I just feel ill when I see stories about bullying. Earlier this year, there was Phoebe in Massachusetts. She was targeted another girl who'd been complained about by several other parents for her cyber abuse of fellow students. Earlier this week, there was Ashton in Texas. Now there's Tyler at Rutgers. Click on the purple "no" at the top of this entry for the HuffPost's coverage.
The combination I presented--that of being taller and heavier than average, sounding more like an adult than a kid, and the premarital name of Gay--was like a bullseye to the arrows of the bullies K-12. My parents diligently reported incidents to the principal, but nothing really was done about any of it.
Telling the kid to have compassion for the bully doesn't work. "Well, we just have to learn to get along" is useless. Ignoring doesn't work, and that goes double if it gets physical. It's called assault, battery, defamation of character. All crimes in the adult world, so why put up with it in children?
Especially not now in the cyber-age. I had to deal with prank calls, practical jokes, and unordered pizza delivery. That was bad enough. Finding that images of myself in a sensitive situation had been taped and uploaded without my knowledge or consent is incomprehensible.

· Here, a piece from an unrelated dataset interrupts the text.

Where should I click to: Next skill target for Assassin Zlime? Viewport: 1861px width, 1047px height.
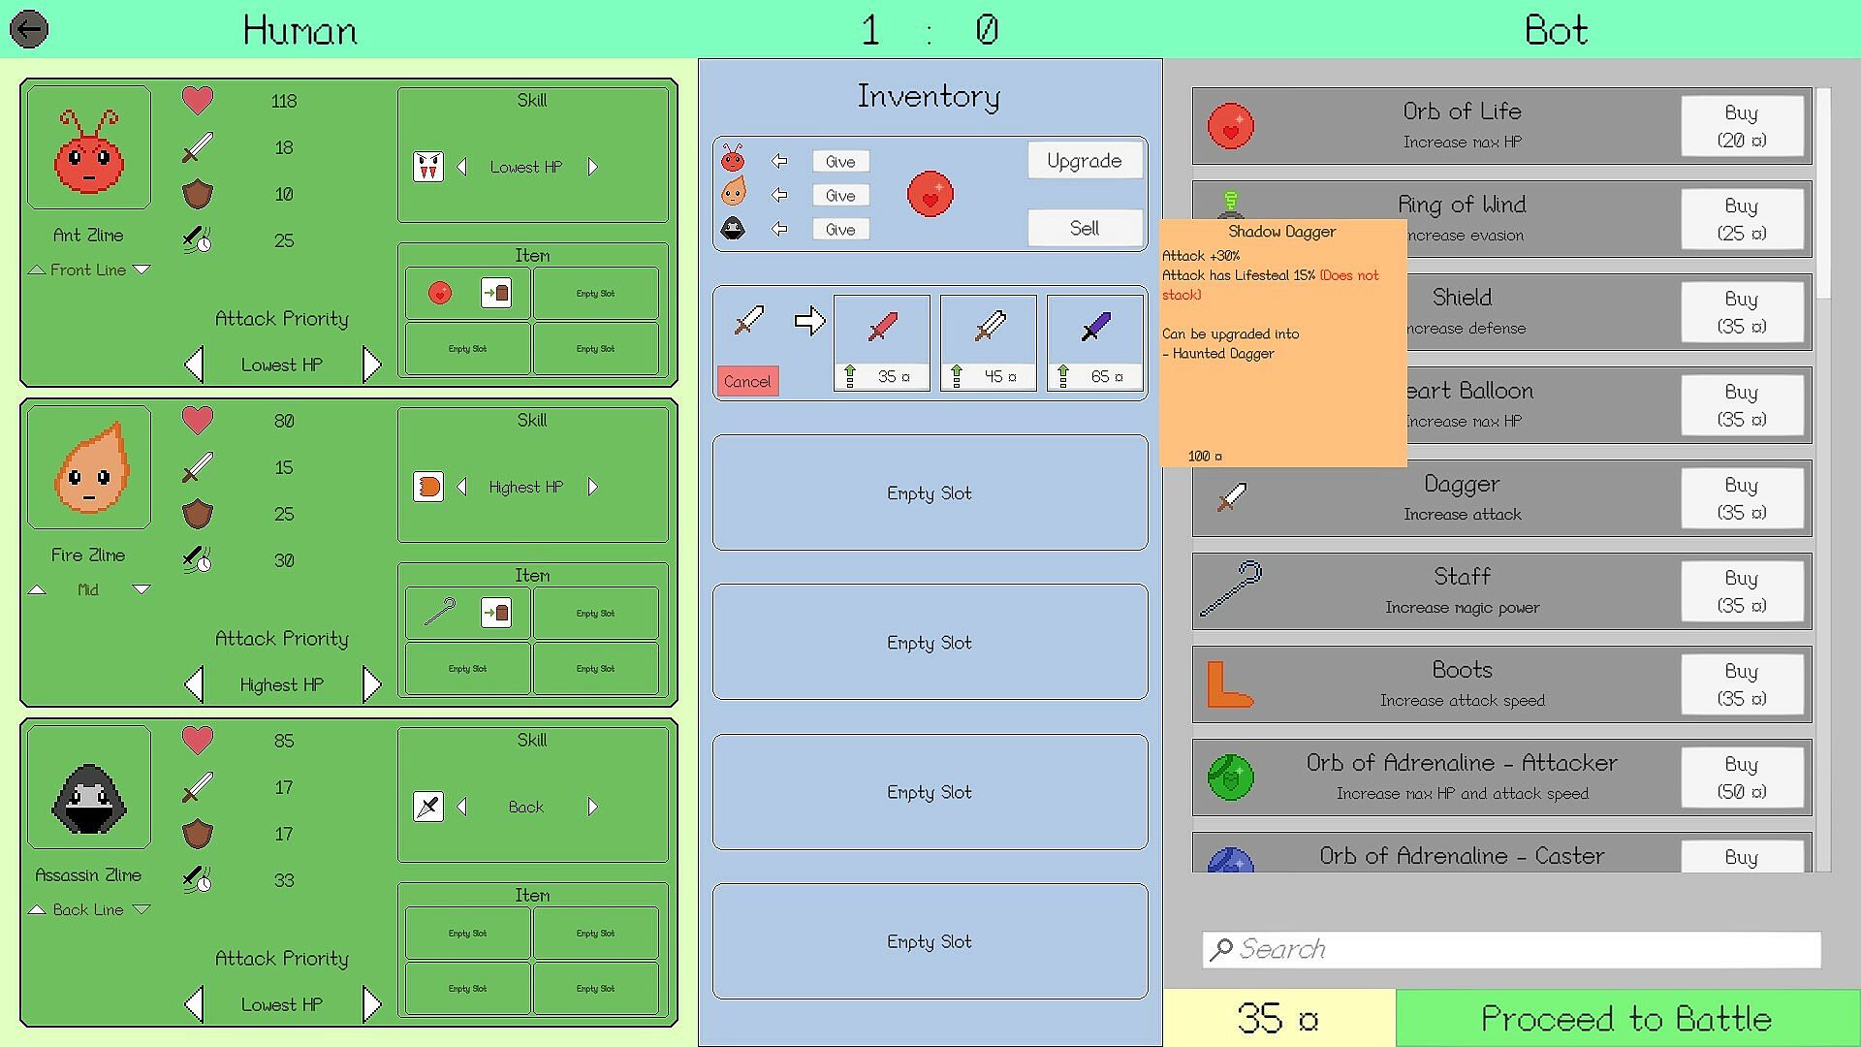(592, 807)
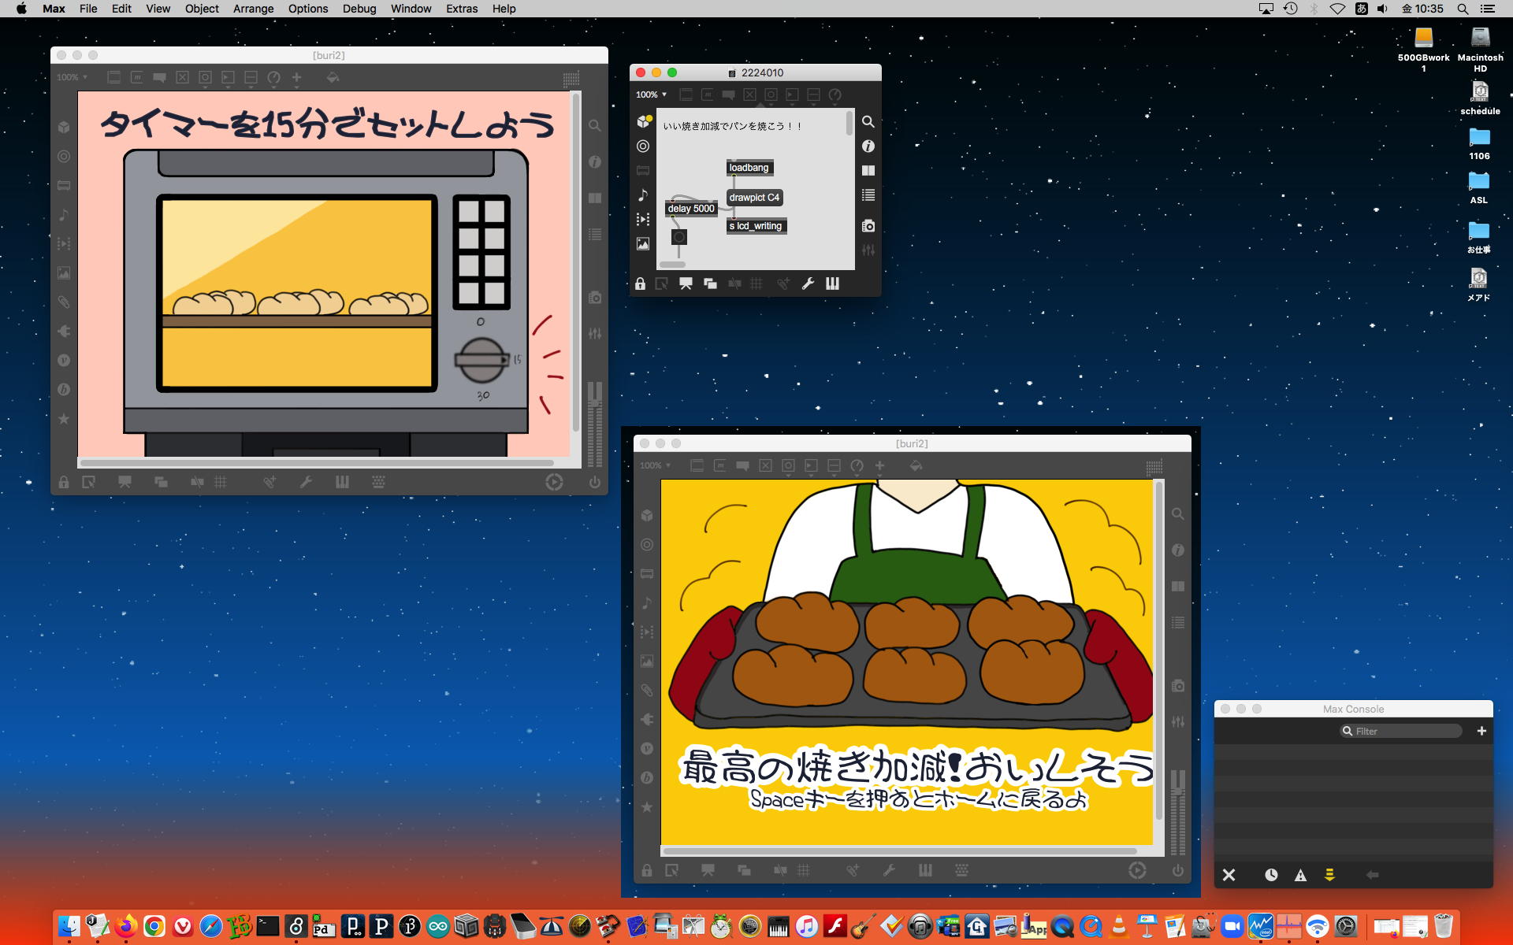Screen dimensions: 1513x945
Task: Open the Inspector info icon in 2224010
Action: click(x=868, y=146)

I went to an away college and then moved from my hometown. I'm married to a man who comes from a culture that adores the curvier variations of the female form and regularly tells me that women with graduate degrees are hot. Life did get better, even though I felt as if I danced down an IED-filled road as I passed though the early part.
But I'm here now. I have no wisdom to offer, except that if you can't get the principal, the administration, the R.D. (resident director) to help you, get the ACLU or some other group behind you. You don't deserve this. The shame is on them, and someday they will be the victims of their actions.